Con la predetta sentenza, la Corte Costituzionale ha dichiarato l’illegittimità costituzionale dell’art. 4 del d.lgs. n. 23 del 2015 (il c.d. Jobs act), nella parte in cui stabilisce un meccanismo di quantificazione automatica, basato sul solo criterio dell’anzianità di servizio, per il calcolo dell’indennità dovuta al lavoratore nel caso di licenziamento viziato dal punto di vista formale o procedurale.
Richiamando la precedente pronuncia del 2018 n. 194 in materia di licenziamento intimato senza giusta causa o senza giustificato motivo soggettivo o oggettivo, la Corte Costituzionale ha rilevato, in particolare, che “l’anzianità di servizio, svincolata da ogni criterio correttivo, è inidonea a esprimere le mutevoli ripercussioni che ogni licenziamento produce nella sfera personale e patrimoniale del lavoratore e non presenta neppure una ragionevole correlazione con il disvalore del licenziamento affetto da vizi formali e procedurali, che il legislatore ha inteso sanzionare.

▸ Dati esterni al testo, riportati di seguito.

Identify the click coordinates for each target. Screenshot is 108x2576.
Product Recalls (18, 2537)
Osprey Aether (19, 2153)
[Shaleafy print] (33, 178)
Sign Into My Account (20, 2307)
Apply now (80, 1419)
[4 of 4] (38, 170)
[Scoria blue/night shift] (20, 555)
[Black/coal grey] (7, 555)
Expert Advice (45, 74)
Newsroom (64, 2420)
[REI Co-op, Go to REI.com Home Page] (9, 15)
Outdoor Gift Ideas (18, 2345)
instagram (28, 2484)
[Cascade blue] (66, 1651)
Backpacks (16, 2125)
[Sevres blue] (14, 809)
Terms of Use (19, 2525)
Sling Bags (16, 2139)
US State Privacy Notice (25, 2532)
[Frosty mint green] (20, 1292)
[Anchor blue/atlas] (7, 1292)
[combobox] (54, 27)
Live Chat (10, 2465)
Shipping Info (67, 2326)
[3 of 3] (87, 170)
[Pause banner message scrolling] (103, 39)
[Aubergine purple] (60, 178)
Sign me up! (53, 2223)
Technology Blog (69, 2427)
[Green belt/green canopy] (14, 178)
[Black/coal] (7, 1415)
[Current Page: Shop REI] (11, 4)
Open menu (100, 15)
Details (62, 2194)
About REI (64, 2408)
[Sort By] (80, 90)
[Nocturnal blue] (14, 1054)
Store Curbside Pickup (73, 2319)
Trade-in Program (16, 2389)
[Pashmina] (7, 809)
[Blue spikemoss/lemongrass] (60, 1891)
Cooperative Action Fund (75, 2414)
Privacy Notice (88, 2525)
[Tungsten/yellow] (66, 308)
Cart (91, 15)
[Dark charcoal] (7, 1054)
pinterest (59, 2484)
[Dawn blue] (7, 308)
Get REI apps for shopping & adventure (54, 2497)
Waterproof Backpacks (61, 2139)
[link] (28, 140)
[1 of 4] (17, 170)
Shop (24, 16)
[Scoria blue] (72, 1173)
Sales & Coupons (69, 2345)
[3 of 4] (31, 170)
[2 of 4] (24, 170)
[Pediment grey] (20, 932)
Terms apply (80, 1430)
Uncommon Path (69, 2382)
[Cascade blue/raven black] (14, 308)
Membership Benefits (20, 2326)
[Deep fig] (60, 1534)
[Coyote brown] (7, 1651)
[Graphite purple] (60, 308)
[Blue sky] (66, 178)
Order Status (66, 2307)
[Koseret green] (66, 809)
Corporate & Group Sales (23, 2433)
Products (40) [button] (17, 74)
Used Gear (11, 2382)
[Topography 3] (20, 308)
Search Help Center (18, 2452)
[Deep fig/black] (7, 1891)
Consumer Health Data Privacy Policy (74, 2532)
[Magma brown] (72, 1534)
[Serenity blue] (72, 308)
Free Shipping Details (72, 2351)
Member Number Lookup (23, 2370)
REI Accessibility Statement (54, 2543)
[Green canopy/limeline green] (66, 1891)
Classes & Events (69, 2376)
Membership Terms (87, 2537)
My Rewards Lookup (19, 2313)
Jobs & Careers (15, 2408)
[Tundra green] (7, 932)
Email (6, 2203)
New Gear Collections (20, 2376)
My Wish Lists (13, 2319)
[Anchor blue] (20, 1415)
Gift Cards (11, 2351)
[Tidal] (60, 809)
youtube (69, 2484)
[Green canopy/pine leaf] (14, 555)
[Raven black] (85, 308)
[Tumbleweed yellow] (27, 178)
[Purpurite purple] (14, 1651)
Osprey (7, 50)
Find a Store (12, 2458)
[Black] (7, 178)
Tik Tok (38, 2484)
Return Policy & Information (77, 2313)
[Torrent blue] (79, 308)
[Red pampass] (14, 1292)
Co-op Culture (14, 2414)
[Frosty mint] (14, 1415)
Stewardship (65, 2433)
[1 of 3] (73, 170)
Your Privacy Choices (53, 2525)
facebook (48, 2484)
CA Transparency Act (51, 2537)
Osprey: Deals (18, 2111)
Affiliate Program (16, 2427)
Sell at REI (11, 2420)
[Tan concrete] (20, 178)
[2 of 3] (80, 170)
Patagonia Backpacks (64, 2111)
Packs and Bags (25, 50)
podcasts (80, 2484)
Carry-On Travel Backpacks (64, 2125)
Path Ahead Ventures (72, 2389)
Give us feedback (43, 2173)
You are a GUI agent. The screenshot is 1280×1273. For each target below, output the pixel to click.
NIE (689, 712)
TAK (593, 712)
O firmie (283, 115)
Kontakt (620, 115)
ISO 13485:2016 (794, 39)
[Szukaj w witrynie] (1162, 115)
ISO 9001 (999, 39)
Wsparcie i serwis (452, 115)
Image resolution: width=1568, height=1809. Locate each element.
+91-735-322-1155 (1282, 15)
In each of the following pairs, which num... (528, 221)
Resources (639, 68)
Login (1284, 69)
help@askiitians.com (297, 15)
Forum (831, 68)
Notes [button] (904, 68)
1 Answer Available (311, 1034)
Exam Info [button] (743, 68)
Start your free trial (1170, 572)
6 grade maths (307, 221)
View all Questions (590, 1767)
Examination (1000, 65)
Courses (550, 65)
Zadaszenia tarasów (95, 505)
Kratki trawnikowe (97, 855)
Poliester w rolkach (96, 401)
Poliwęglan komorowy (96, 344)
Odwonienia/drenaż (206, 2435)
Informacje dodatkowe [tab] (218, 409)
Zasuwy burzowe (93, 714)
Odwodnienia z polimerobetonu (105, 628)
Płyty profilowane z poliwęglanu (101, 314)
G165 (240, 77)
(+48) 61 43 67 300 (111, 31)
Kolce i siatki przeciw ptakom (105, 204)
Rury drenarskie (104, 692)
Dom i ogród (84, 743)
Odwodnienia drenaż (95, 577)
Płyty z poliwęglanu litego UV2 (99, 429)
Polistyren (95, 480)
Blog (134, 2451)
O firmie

Tale disvalore non può esaurirsi nel mero calcolo aritmetico della anzianità di servizio”.
La Corte ha comunque chiarito espressamente che, nel rispetto dei limiti minimo e massimo oggi fissati dal legislatore, il giudice, nella determinazione dell’indennità, dovrà tener conto innanzitutto dell’anzianità di servizio, che rappresenta “la base di partenza della valutazione”. Solo “in chiave correttiva”, con apprezzamento congruamente motivato, il giudice potrà ponderare anche altri criteri desumibili dal sistema, che concorrano a rendere la determinazione dell’indennità dovuta al lavoratore “aderente alle particolarità del caso concreto”.